● Texte du document
....................
Cédric Klapisch • Réalisateur de La Venue de l’avenir
"Quand on invente une histoire, on essaie d’aller là où personne n’a jamais été, c’est l’opposé de ce que fait l’IA, qui se nourrit de ce qui a déjà été fait"
par Aurore Engelen
- CANNES 2025 : Le cinéaste français nous parle de son film généreux et populaire, une histoire de famille qui questionne notre rapport au progrès et à la modernité

Il aura fallu attendre le quinzième film de Cédric Klapisch pour le voir monter les marches du Festival de Cannes avec toute l’équipe de La Venue de l’avenir [+lire aussi :
critique
bande-annonce
interview : Cédric Klapisch
fiche film], comédie chorale et familiale comme il en a le secret, qui orchestre des allers-retours temporels entre la fin du XIXe siècle et notre présent, mettant en perspective la notion de progrès, mais aussi l’inaltérable énergie de la jeunesse. Il se livre pour Cineuropa sur ce qui l’a poussé à mettre ces deux époques en parallèle.
....................
[Relevés de localisation de mots et d'éléments]
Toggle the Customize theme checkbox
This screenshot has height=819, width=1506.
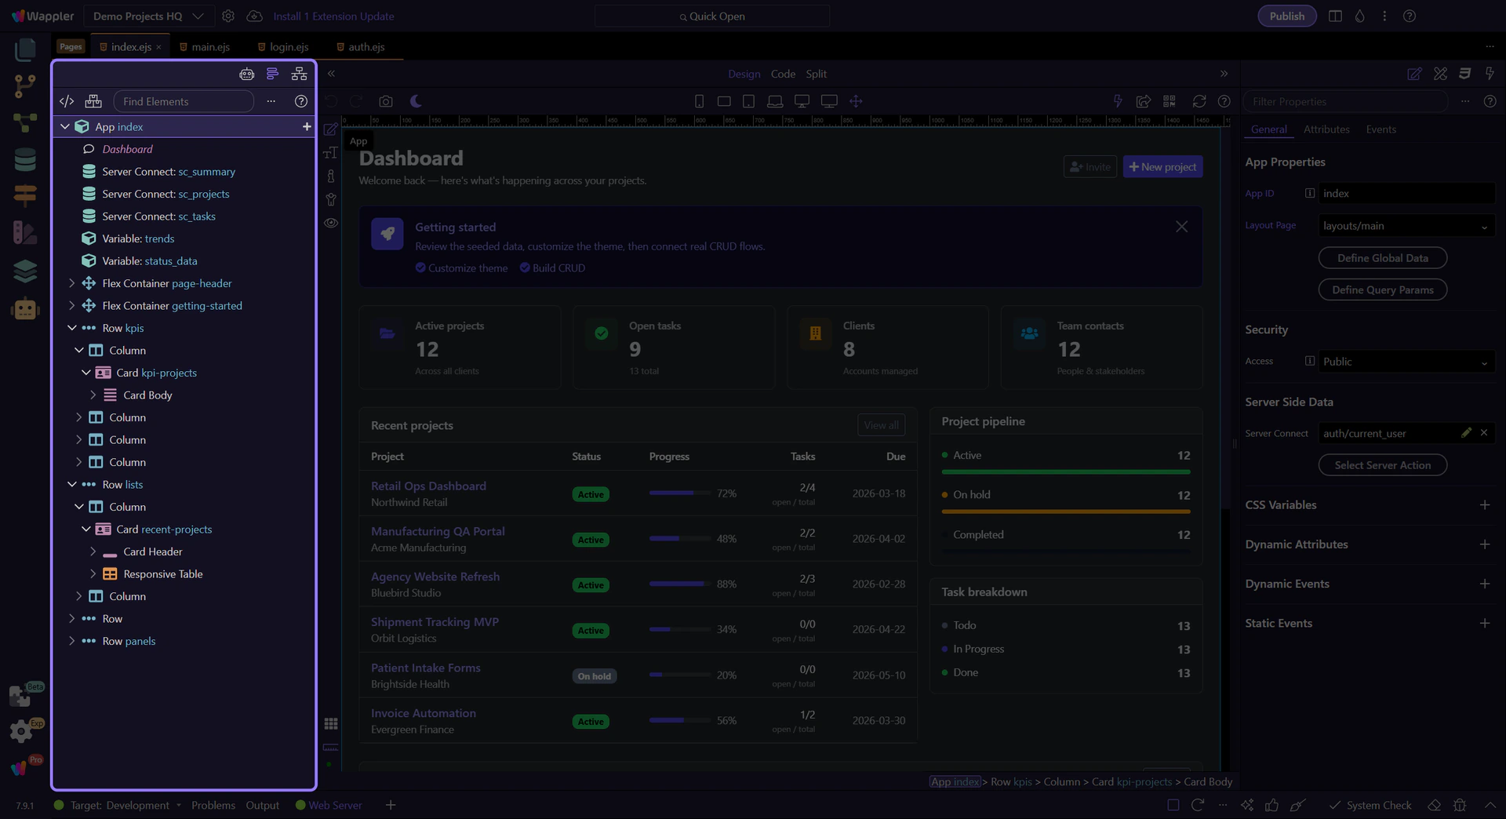coord(420,268)
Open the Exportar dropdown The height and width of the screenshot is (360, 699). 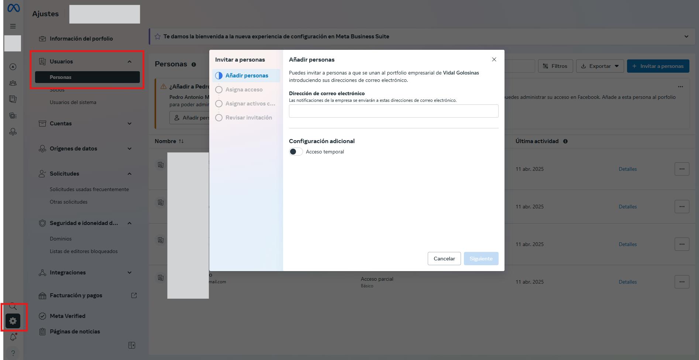pyautogui.click(x=600, y=66)
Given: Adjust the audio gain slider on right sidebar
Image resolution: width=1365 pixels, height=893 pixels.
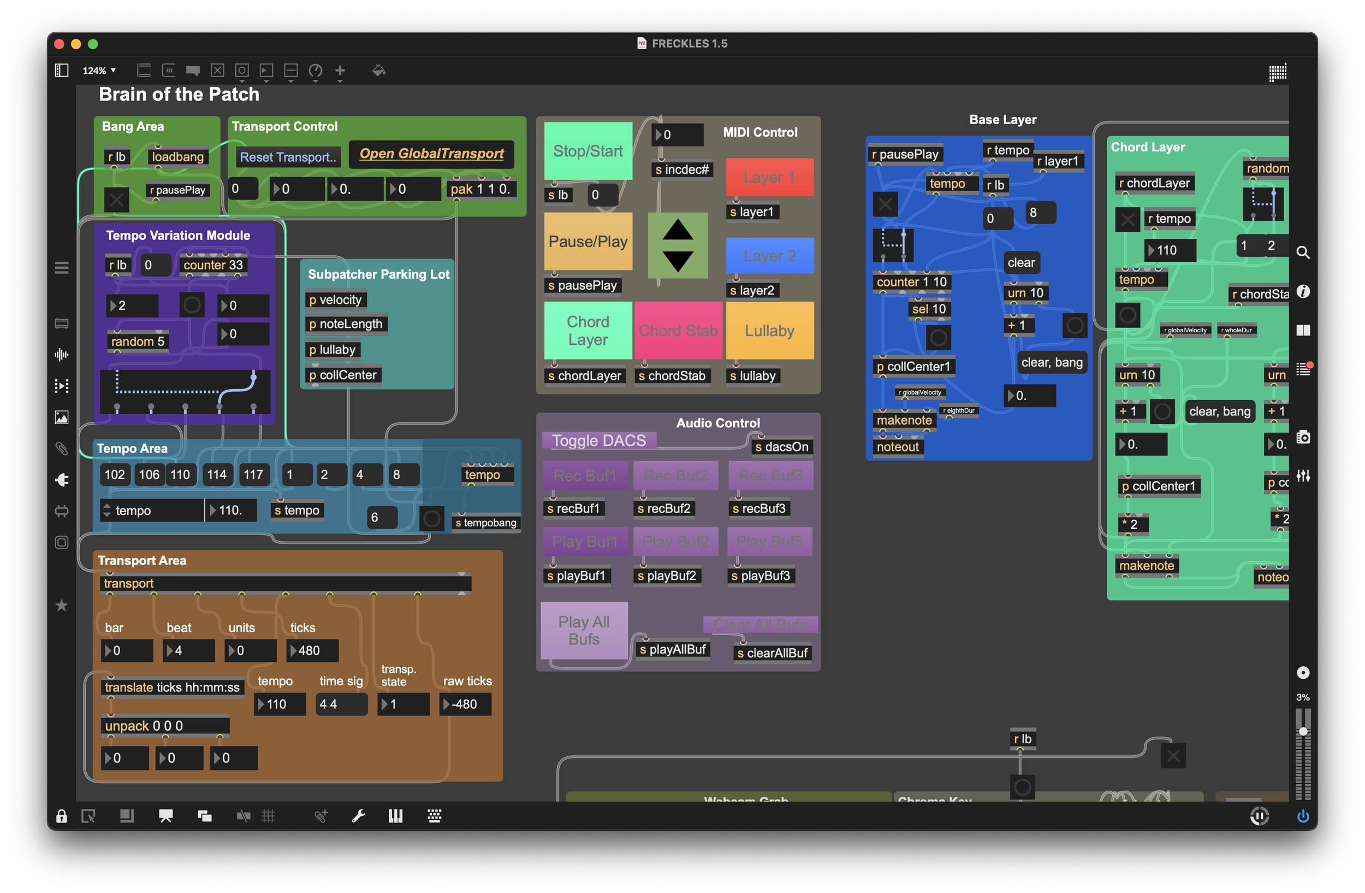Looking at the screenshot, I should (x=1303, y=732).
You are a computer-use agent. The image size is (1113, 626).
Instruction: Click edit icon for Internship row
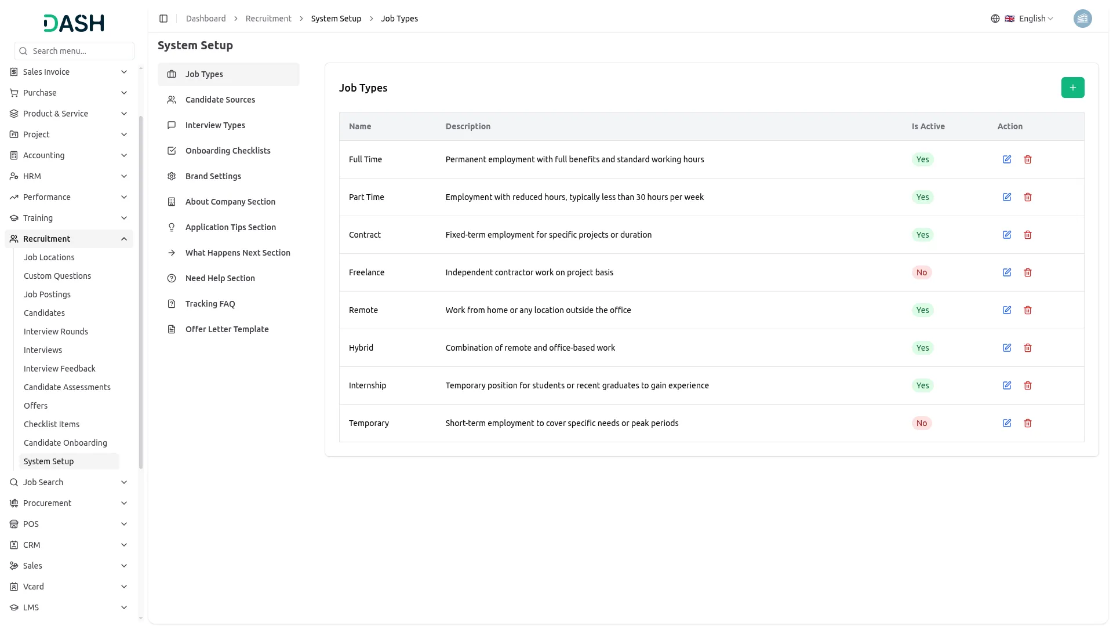(x=1007, y=385)
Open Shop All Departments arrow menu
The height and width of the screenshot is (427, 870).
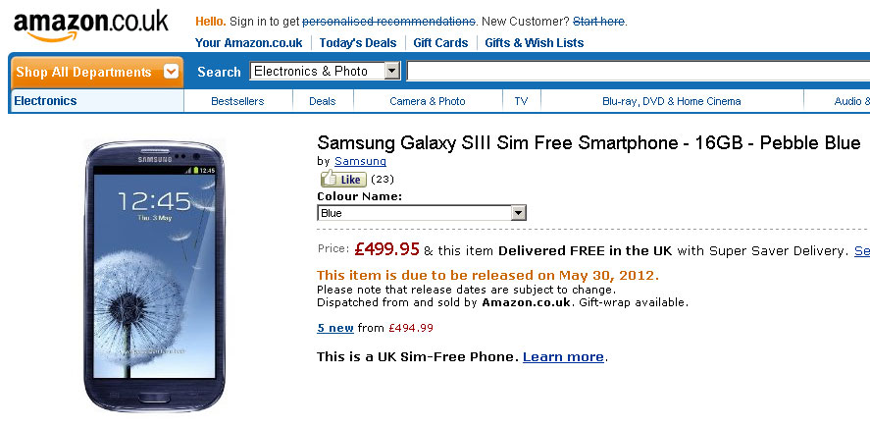(x=172, y=72)
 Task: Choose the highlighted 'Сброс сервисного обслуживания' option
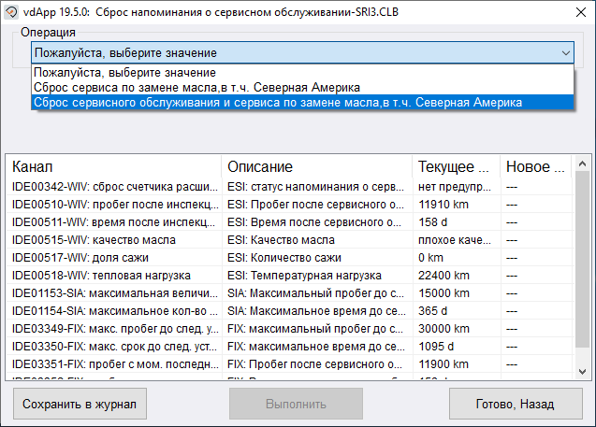pyautogui.click(x=277, y=102)
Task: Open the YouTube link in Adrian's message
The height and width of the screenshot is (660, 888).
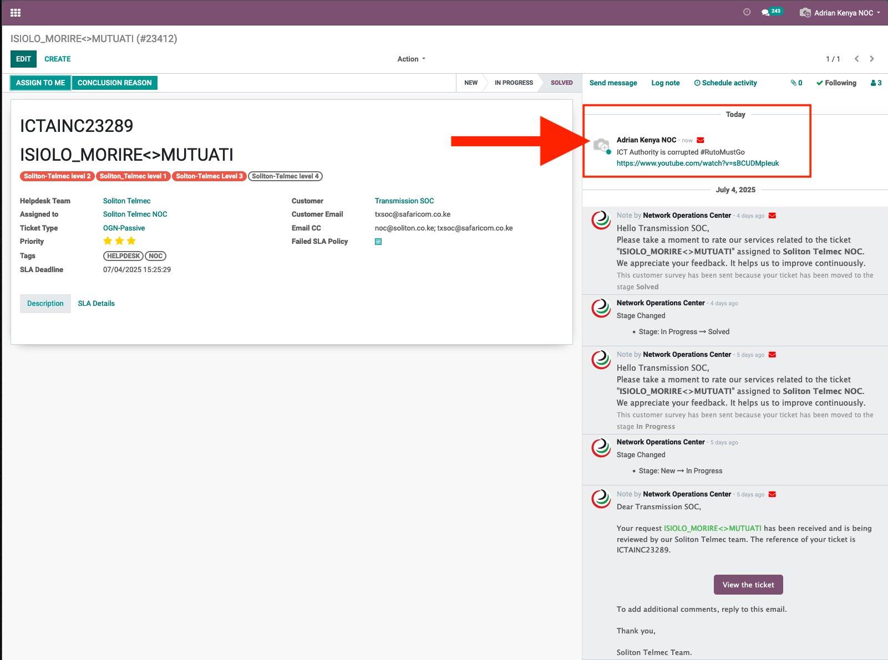Action: point(697,163)
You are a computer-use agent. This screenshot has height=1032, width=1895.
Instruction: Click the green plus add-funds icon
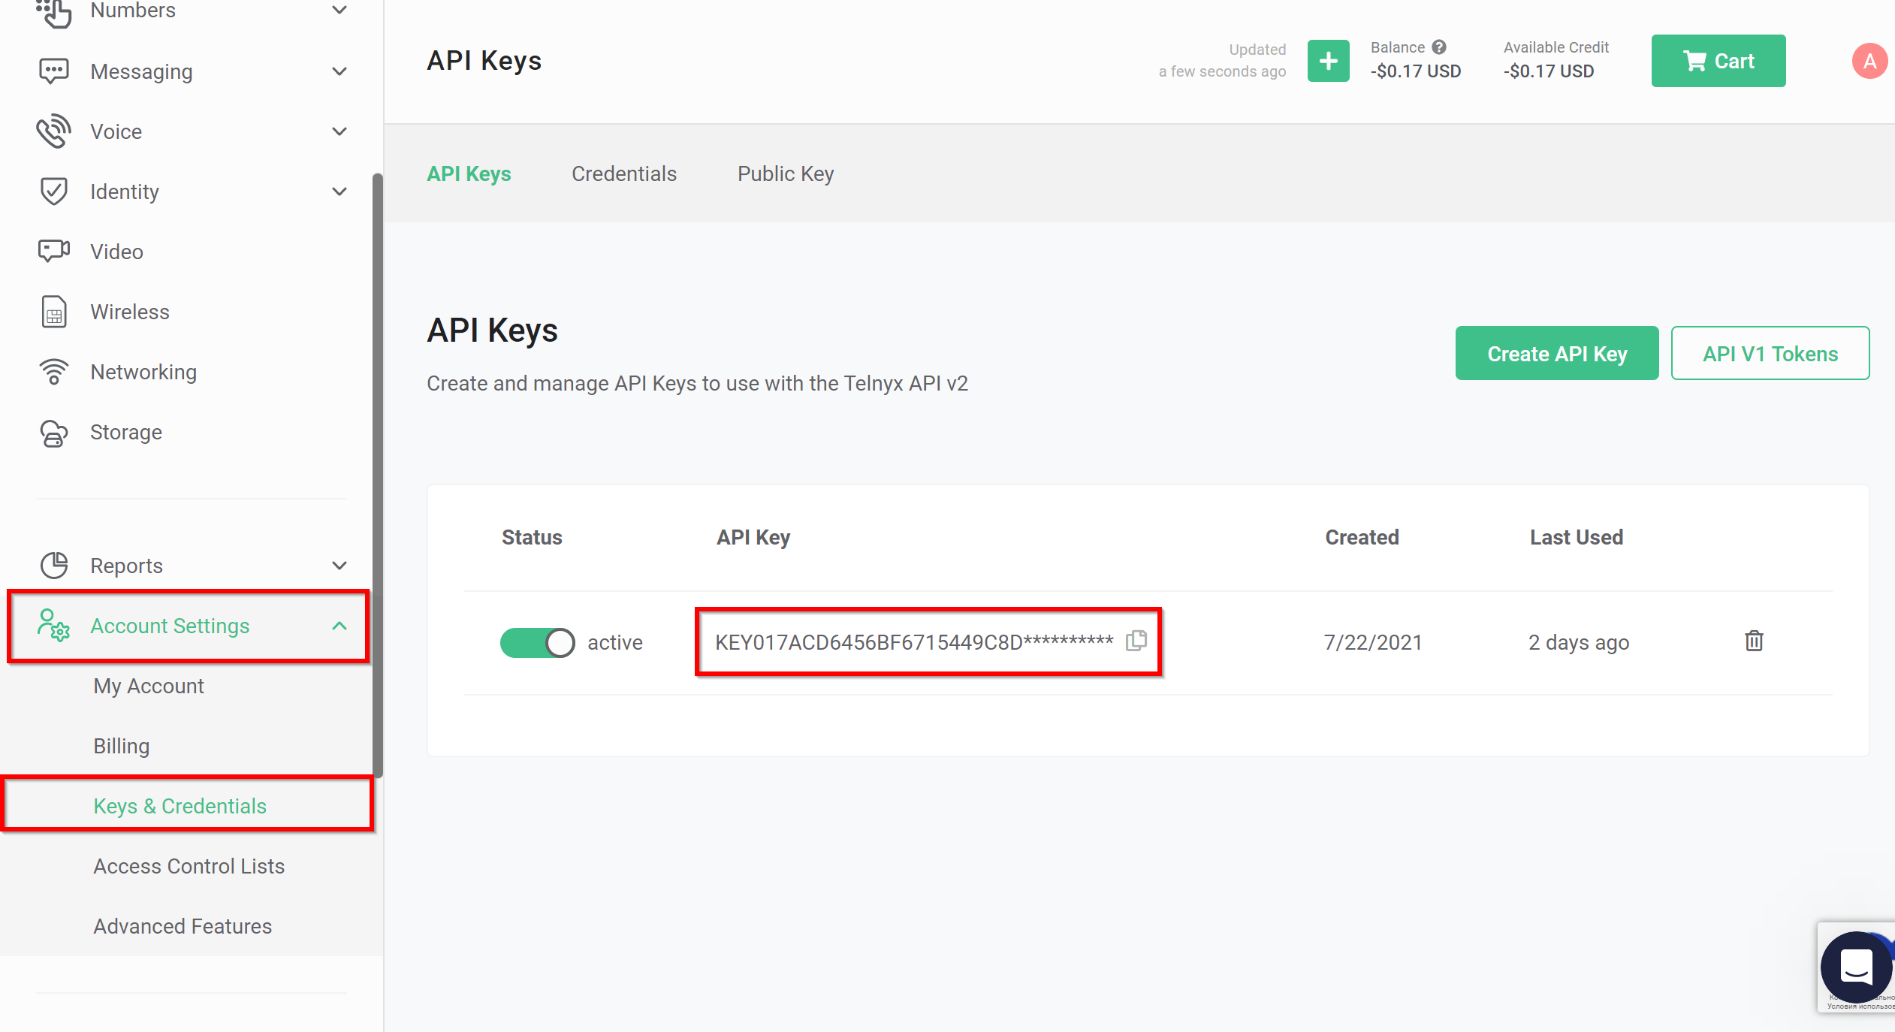pos(1328,61)
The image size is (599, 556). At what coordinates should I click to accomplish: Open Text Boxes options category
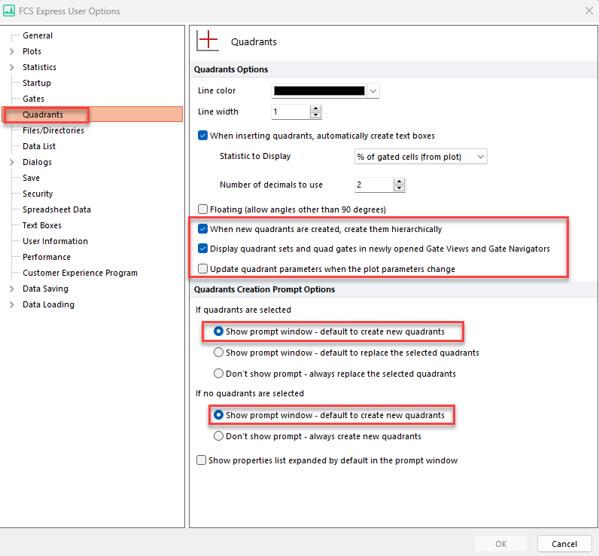[x=42, y=225]

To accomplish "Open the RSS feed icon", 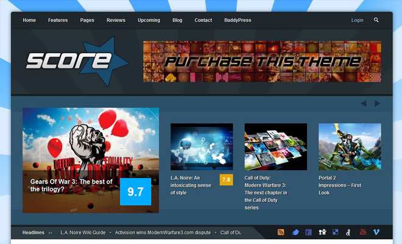I will tap(281, 232).
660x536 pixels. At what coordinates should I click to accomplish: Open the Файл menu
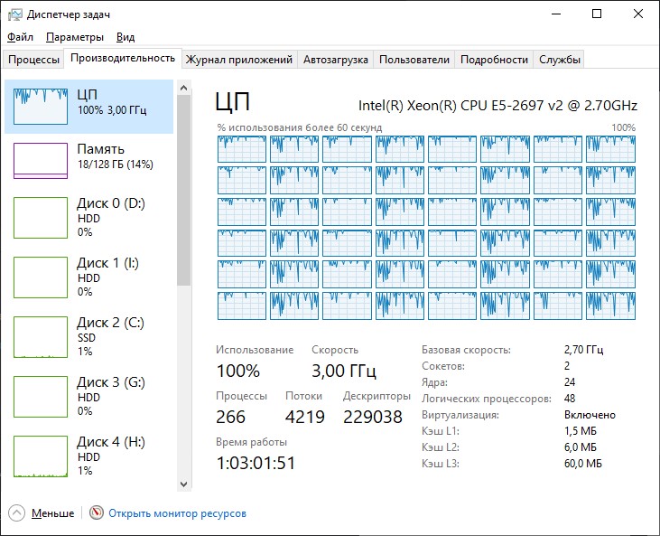tap(20, 37)
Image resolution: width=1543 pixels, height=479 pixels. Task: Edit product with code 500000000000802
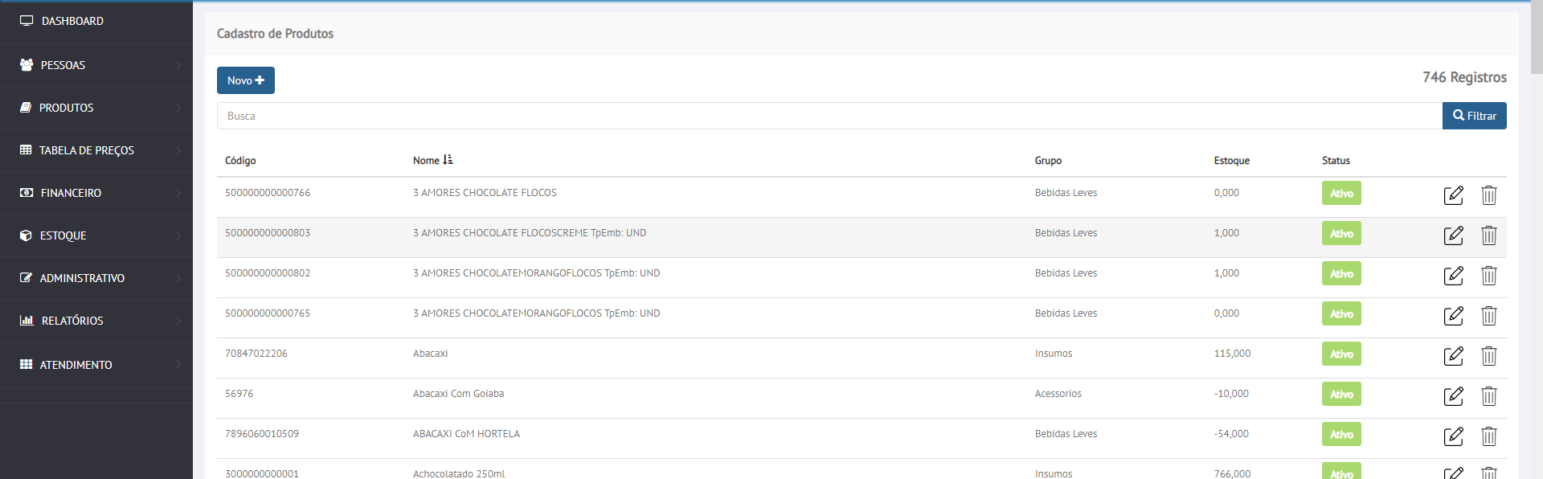pos(1453,276)
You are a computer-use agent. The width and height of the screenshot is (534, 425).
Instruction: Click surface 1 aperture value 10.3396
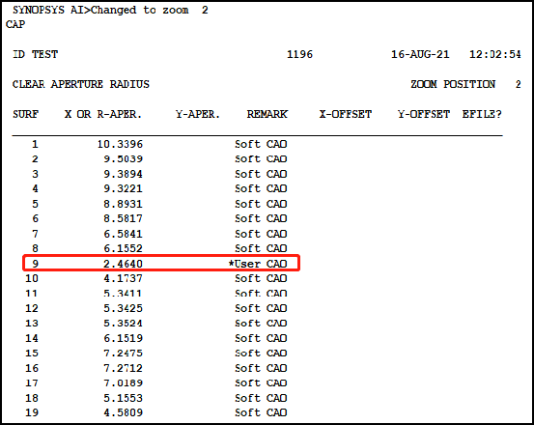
....................
● Liste des consignes
• A. Énumérez toutes les mentions qui suivent « lire aussi » dans l'entretien avec Cédric Klapisch.
• B. Recopiez, dans les lignes, tout ce qui va de celle contenant "Image resolution: width=1543" jusqu'à la fin des lignes, sans les images.

● Réponses fournies
• A.
- critique
- bande-annonce
- interview : Cédric Klapisch
- fiche film

• B.
Image resolution: width=1543 pixels, height=479 pixels. Task: Edit product with code 500000000000802
pos(1453,276)
You are a computer-use agent. The width and height of the screenshot is (534, 425).
Instruction: Click surface 1 aperture value 10.3396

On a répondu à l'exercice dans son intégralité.